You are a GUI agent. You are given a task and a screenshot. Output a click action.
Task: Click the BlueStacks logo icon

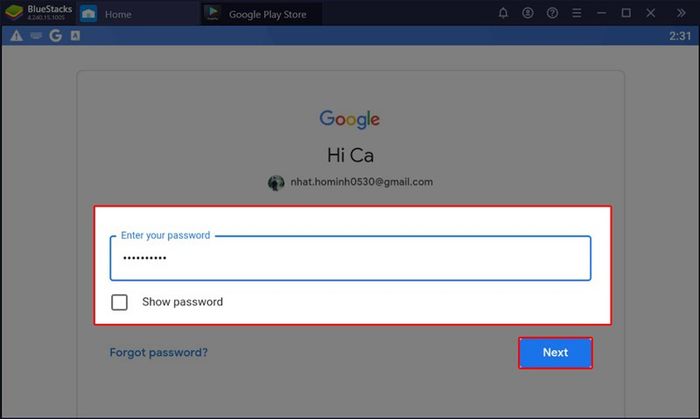point(13,12)
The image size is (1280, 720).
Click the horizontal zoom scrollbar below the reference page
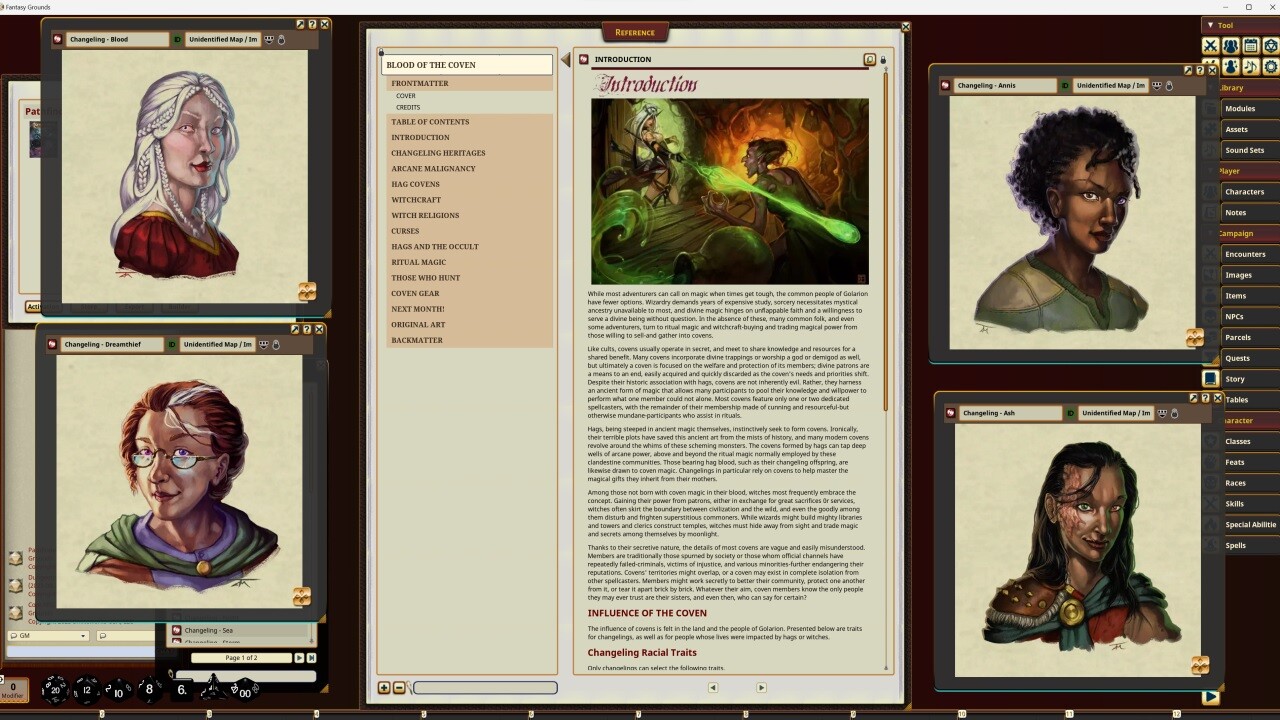coord(485,687)
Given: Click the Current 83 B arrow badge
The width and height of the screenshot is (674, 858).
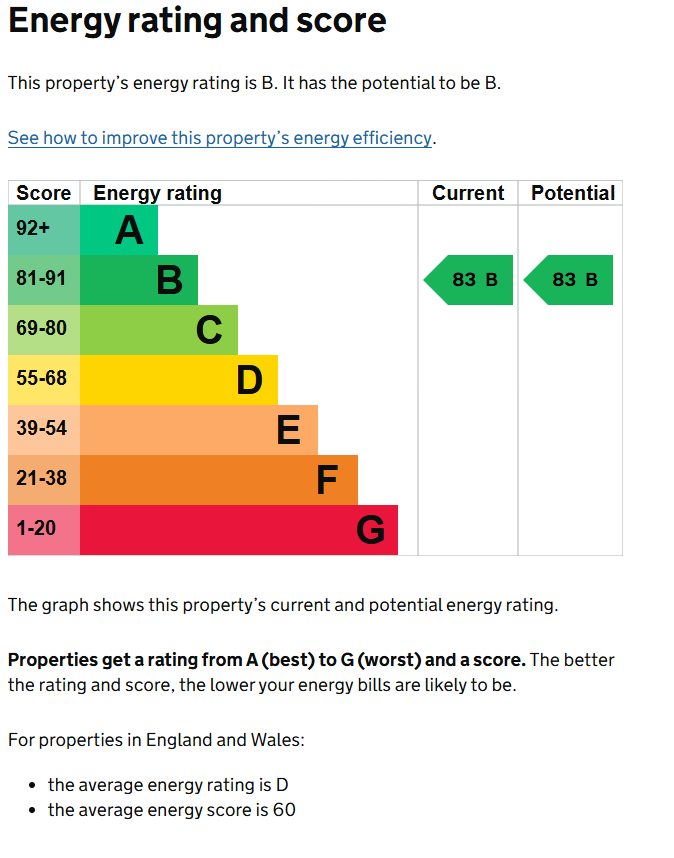Looking at the screenshot, I should tap(468, 280).
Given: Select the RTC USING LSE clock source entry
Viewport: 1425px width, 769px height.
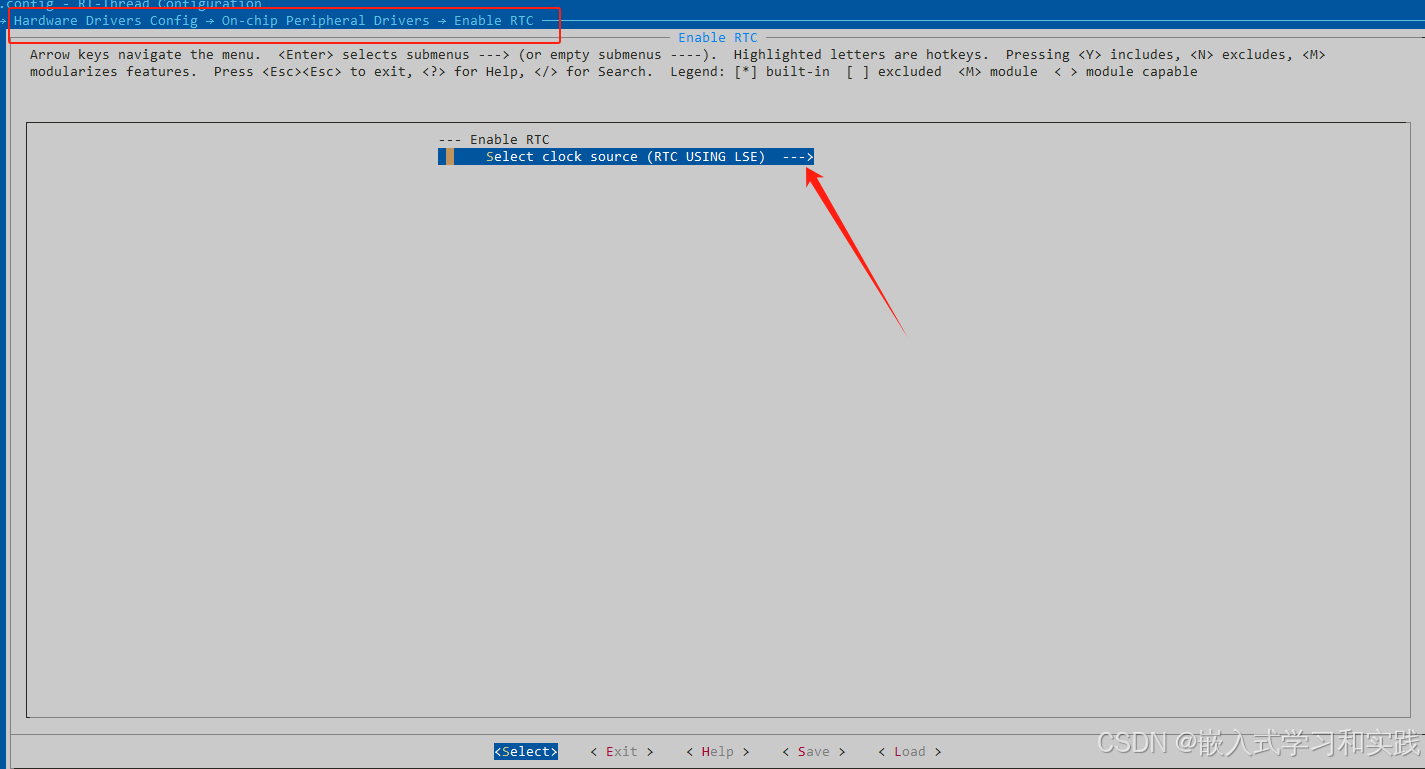Looking at the screenshot, I should pos(625,156).
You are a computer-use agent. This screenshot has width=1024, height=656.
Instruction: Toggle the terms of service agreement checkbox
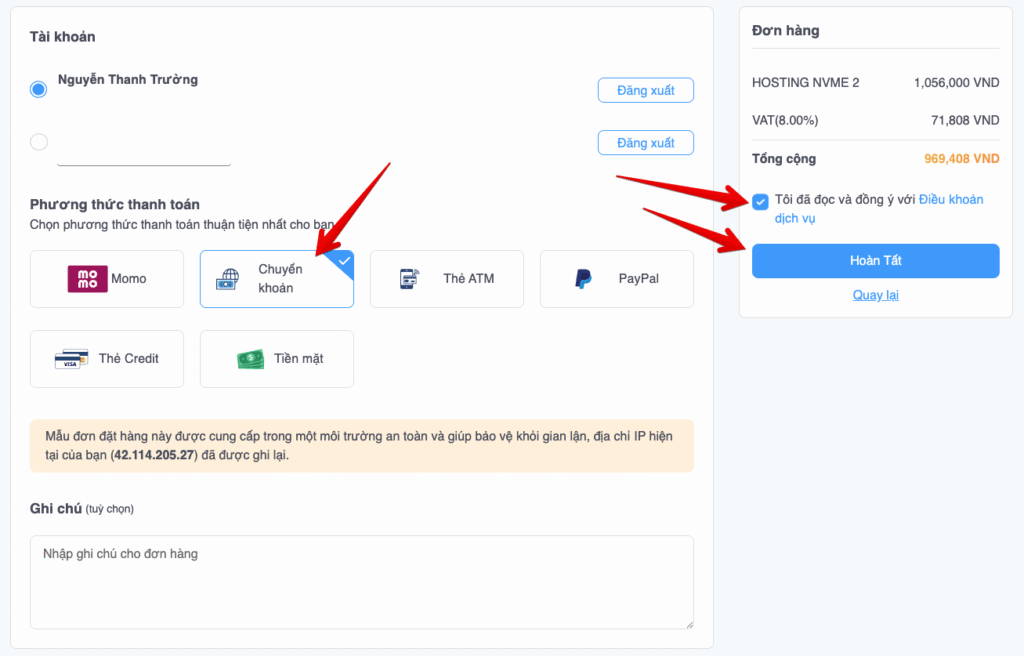point(761,201)
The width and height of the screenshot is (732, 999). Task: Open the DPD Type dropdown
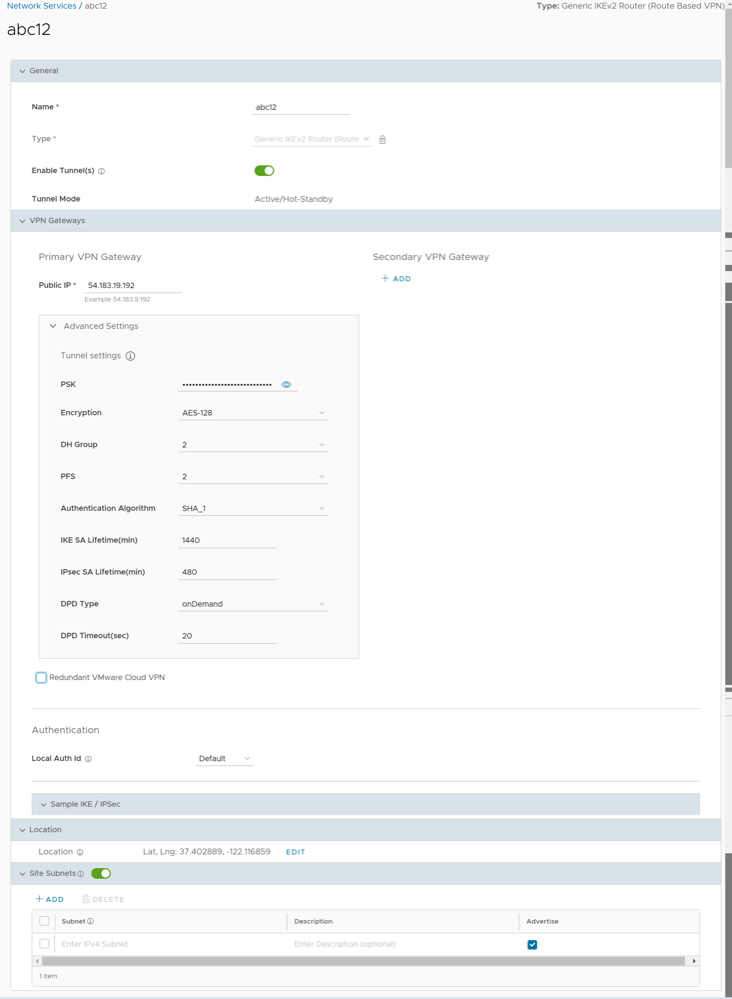[253, 604]
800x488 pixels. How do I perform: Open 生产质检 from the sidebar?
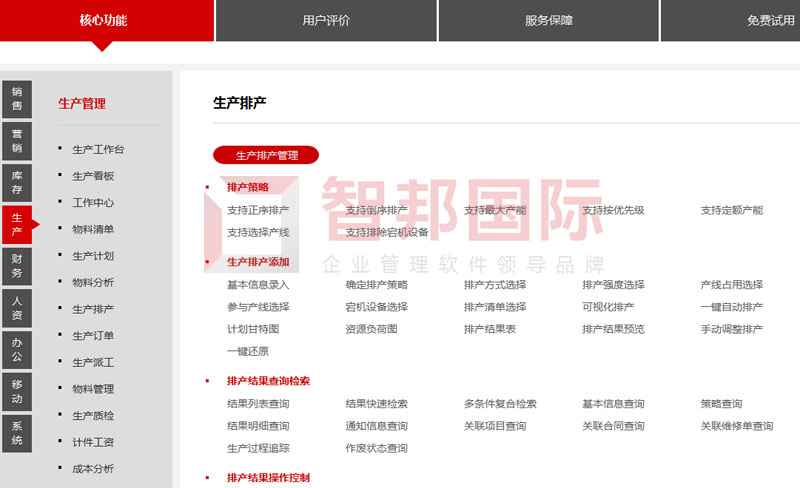click(93, 416)
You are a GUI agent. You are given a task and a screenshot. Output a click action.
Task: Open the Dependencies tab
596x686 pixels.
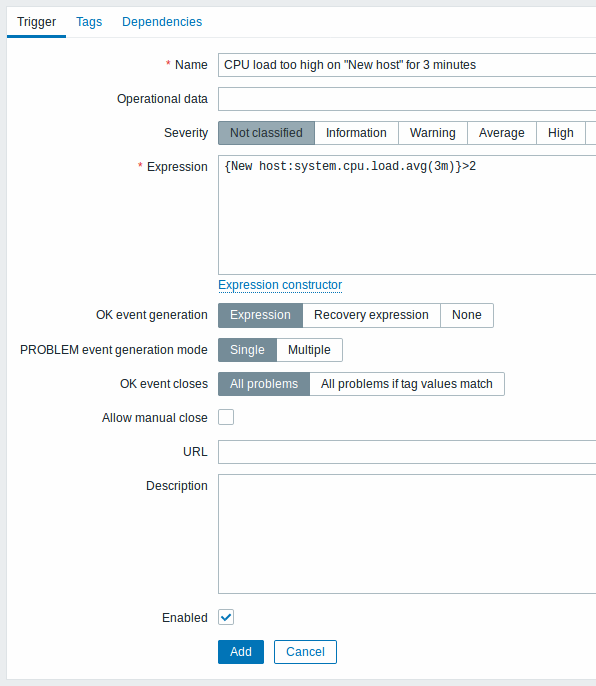pos(162,22)
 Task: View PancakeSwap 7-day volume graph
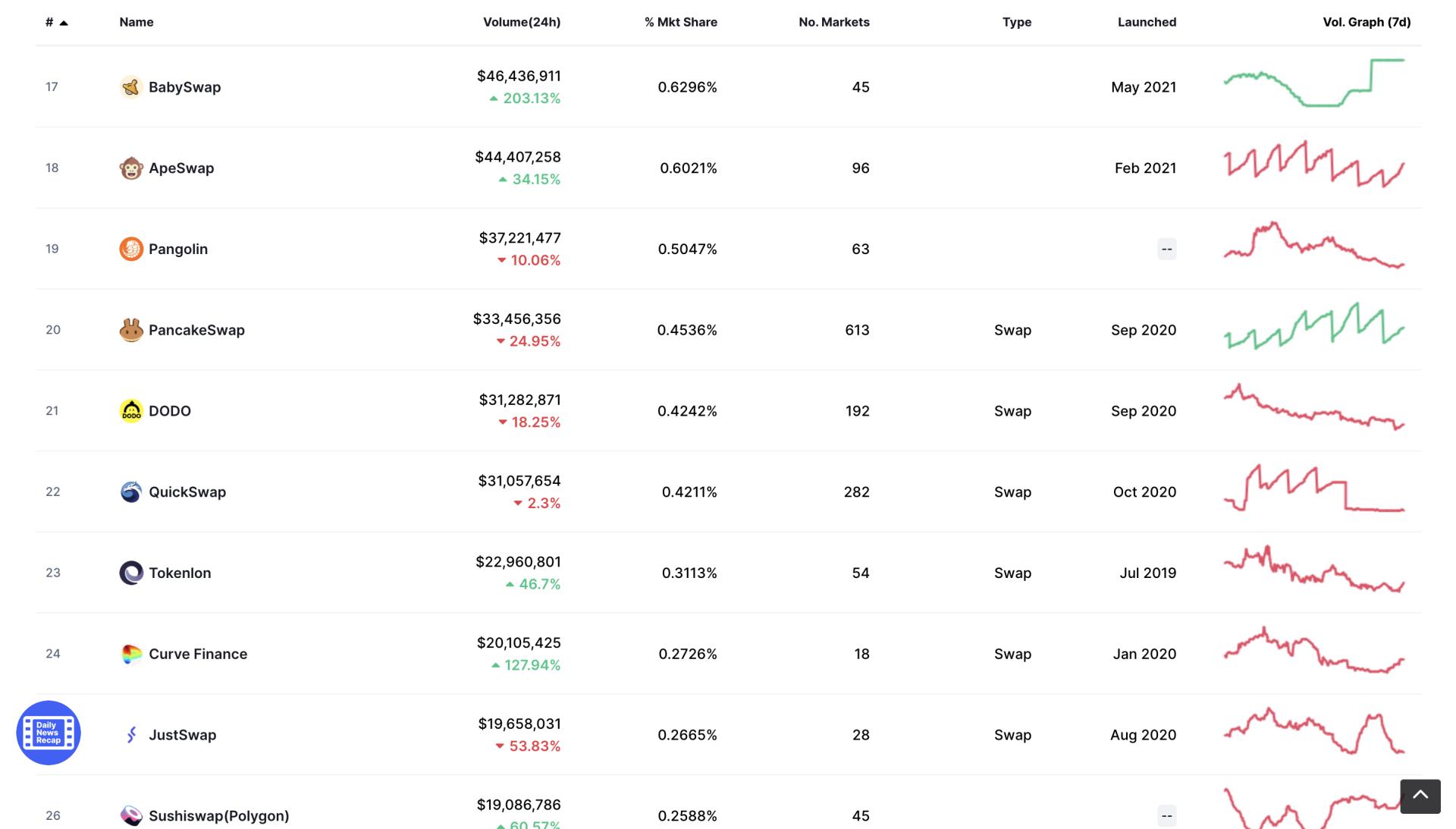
+-------+
▶ _ACTIVITY_
Exactly as given, transcribe every line of the data, but not its images.

▶ _WRITTEN REPLY_
You are a GUI agent. You are given a task and a screenshot. Output a click action.
Task: Click the BlueStacks logo icon

point(13,12)
The image size is (1280, 720).
Click the horizontal zoom scrollbar below the reference page
coord(485,687)
Given: Click the Current 83 B arrow badge
The width and height of the screenshot is (674, 858).
Looking at the screenshot, I should tap(468, 280).
Given: Select the RTC USING LSE clock source entry
Viewport: 1425px width, 769px height.
Looking at the screenshot, I should pos(625,156).
You are a computer-use agent. This screenshot has width=1024, height=656.
Instruction: Toggle the terms of service agreement checkbox
point(761,201)
The width and height of the screenshot is (732, 999). Task: Open the DPD Type dropdown
[253, 604]
800x488 pixels. How do I perform: Open 生产质检 from the sidebar?
click(93, 416)
You are a GUI agent. You are given a task and a screenshot. Output a click action.
Task: Open the Dependencies tab
596x686 pixels.
pos(162,22)
 Task: View PancakeSwap 7-day volume graph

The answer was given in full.